--- Problem ---
Set down each line from the start of the material exactly, please, up to and including the one that contains "Expand the Hello".
^^^^
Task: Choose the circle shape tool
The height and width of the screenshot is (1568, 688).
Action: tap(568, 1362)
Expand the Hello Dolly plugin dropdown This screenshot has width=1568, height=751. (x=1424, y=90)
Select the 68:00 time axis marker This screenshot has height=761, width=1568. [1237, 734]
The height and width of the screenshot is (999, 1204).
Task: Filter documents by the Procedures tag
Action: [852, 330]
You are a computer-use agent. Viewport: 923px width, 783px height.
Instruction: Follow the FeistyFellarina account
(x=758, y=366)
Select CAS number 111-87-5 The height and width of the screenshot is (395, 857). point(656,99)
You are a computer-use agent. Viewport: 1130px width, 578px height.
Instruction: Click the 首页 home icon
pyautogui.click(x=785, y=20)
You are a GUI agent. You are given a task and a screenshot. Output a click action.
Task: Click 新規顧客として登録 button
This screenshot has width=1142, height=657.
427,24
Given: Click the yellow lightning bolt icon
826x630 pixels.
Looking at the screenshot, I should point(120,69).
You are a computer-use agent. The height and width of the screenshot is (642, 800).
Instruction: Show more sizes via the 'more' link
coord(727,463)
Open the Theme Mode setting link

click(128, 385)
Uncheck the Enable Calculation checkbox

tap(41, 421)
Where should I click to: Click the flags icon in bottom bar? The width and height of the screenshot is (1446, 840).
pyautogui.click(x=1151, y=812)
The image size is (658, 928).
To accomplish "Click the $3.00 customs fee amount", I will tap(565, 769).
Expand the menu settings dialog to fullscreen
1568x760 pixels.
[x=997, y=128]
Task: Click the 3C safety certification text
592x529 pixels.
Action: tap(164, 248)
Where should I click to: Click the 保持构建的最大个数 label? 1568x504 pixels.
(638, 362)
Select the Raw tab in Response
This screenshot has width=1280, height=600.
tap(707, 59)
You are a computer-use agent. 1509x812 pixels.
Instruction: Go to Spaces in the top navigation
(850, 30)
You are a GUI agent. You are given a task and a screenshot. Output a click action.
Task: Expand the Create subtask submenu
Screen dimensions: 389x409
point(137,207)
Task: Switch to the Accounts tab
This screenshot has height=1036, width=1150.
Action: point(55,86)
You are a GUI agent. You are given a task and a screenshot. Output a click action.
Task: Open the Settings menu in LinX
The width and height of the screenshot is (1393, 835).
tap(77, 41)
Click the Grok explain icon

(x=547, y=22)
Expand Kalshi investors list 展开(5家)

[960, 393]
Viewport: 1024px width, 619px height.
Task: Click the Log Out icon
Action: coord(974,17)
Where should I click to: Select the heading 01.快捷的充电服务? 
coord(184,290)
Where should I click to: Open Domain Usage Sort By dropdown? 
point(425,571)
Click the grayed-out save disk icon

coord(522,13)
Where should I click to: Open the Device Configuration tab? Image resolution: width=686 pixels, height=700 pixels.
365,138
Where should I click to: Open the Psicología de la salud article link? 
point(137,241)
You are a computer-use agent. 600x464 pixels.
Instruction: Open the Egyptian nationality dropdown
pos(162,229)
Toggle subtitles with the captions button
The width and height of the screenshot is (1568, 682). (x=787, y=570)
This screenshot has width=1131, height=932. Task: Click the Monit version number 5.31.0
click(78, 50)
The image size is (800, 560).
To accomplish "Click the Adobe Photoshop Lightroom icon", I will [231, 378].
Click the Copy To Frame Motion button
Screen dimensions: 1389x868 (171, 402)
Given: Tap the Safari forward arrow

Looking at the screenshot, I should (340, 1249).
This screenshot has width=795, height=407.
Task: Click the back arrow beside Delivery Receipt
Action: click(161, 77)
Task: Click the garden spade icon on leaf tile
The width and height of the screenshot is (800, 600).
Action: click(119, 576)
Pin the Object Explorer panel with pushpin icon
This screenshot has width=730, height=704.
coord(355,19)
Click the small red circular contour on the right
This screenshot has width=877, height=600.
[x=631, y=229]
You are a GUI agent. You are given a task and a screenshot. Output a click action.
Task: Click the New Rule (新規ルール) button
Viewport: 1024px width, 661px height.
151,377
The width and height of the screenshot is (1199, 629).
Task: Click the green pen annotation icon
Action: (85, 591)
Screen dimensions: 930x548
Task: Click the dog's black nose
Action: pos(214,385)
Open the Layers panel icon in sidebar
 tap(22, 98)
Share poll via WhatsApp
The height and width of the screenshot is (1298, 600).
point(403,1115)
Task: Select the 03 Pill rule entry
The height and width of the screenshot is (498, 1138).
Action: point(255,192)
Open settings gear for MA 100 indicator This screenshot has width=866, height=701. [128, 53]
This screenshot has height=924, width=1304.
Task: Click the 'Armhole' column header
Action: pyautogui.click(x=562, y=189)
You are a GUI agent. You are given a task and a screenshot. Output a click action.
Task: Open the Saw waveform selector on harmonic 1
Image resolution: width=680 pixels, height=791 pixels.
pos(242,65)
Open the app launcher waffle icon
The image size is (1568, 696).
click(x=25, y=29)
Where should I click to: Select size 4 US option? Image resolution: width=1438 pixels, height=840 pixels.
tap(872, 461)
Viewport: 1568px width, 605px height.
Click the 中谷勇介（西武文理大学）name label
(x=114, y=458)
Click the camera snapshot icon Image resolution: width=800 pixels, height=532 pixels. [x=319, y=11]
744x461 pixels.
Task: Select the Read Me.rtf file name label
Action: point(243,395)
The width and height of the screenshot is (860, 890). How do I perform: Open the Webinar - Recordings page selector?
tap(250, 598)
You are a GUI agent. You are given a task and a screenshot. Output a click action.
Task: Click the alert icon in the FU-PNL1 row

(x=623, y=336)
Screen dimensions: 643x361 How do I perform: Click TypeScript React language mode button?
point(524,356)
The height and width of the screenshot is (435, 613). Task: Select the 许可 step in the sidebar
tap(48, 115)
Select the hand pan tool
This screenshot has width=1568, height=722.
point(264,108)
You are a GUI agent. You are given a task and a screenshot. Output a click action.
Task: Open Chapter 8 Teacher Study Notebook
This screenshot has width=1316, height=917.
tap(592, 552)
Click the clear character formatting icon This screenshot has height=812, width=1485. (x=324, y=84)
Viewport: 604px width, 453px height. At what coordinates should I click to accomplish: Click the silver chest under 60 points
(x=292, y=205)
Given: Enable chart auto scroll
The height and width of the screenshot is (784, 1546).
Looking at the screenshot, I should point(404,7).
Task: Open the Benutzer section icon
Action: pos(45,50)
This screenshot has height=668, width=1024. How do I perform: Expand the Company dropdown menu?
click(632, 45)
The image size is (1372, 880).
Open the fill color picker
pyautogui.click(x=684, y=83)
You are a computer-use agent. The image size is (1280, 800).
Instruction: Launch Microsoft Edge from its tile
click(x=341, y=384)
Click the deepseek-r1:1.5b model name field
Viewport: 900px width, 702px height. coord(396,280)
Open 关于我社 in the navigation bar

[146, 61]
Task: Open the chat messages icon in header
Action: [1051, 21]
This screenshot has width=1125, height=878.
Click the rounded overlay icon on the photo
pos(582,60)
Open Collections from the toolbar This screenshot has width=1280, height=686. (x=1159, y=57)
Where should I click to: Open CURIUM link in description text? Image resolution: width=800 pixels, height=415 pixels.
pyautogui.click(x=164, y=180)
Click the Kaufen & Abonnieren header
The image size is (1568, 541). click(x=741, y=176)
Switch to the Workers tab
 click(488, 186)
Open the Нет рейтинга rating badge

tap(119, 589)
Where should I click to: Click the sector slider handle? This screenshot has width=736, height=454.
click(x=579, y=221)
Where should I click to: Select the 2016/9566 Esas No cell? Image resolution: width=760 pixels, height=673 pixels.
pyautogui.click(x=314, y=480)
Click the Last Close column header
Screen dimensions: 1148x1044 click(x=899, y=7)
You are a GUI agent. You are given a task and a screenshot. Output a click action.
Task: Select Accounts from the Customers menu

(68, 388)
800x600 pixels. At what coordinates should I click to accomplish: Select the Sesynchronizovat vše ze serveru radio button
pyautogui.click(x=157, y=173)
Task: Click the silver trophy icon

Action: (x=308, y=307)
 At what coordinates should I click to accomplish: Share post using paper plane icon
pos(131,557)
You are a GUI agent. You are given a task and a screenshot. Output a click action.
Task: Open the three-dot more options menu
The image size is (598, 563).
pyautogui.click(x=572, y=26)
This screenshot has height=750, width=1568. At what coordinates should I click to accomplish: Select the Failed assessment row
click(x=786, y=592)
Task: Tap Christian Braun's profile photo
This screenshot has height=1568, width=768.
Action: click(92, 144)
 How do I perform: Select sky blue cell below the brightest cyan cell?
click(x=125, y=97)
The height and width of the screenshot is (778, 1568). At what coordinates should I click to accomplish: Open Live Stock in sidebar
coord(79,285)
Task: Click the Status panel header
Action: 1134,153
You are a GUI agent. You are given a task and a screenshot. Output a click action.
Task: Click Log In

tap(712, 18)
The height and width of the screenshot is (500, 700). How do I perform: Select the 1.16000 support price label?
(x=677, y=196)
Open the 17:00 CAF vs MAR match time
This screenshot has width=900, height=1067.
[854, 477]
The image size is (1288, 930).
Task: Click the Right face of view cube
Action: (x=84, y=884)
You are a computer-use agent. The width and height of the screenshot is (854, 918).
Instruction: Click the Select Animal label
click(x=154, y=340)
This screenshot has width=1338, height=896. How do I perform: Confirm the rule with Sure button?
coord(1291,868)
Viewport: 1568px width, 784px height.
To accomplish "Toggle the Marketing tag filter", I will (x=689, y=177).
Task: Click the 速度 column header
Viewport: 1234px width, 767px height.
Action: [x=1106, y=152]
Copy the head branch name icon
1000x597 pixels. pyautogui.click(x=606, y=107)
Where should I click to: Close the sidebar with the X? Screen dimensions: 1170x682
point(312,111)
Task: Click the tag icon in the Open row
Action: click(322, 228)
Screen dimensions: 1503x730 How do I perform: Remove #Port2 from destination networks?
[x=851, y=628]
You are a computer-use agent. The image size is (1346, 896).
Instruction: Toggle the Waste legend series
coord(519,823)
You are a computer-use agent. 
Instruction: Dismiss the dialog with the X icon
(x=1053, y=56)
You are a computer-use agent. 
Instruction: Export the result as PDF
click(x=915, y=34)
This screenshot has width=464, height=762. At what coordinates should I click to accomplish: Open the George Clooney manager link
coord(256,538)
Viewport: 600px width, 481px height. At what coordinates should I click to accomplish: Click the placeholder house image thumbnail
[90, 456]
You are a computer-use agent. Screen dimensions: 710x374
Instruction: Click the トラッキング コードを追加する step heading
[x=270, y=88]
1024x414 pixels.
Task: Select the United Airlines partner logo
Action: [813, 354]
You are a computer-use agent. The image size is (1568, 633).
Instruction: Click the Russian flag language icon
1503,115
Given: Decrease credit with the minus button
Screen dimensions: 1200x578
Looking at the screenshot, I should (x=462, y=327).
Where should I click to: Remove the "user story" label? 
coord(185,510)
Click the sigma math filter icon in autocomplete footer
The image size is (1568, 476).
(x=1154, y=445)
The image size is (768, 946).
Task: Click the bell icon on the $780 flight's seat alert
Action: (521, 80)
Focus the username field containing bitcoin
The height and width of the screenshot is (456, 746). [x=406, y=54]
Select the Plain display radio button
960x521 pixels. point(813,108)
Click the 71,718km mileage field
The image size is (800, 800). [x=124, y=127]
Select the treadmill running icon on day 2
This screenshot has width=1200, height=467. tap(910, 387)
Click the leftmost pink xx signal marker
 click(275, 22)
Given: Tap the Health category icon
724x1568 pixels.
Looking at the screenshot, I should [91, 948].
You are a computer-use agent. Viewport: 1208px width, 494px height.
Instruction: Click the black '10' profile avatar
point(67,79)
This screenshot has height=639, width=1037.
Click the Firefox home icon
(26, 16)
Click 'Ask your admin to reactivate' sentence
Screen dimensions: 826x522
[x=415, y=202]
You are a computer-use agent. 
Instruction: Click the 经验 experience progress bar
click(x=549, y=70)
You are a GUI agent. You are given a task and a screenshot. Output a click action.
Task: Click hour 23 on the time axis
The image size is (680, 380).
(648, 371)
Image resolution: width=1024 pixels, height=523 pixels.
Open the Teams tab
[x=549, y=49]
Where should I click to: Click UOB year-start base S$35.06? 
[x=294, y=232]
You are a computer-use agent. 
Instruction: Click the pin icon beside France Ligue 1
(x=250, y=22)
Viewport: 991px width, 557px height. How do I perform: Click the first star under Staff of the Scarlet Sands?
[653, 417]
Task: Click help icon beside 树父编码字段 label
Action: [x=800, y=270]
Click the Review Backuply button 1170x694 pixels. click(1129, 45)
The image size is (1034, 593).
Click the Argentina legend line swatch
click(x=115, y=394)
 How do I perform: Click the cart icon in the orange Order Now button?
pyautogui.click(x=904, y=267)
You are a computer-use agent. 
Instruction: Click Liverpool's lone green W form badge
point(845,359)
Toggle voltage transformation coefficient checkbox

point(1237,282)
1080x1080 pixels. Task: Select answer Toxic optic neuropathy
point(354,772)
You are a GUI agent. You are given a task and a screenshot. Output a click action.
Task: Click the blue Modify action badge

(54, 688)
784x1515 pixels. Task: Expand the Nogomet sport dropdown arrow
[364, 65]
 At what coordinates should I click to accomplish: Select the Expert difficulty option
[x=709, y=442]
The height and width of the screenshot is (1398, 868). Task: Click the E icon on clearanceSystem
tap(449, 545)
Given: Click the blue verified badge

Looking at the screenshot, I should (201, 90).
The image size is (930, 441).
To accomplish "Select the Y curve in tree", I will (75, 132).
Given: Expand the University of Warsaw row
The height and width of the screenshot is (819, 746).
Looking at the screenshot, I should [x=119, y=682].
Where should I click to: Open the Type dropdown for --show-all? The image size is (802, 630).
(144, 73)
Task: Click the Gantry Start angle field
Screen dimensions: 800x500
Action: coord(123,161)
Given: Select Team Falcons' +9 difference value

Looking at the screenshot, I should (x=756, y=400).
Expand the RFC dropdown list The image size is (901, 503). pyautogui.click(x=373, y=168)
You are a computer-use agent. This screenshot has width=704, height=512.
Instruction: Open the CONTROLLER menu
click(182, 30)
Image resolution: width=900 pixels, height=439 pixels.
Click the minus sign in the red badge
^^^^
--- Answer section ---
Task: Choose the circle shape tool
The height and width of the screenshot is (1568, 688).
Action: tap(568, 1362)
Expand the Hello Dolly plugin dropdown This screenshot has width=1568, height=751. (x=1424, y=90)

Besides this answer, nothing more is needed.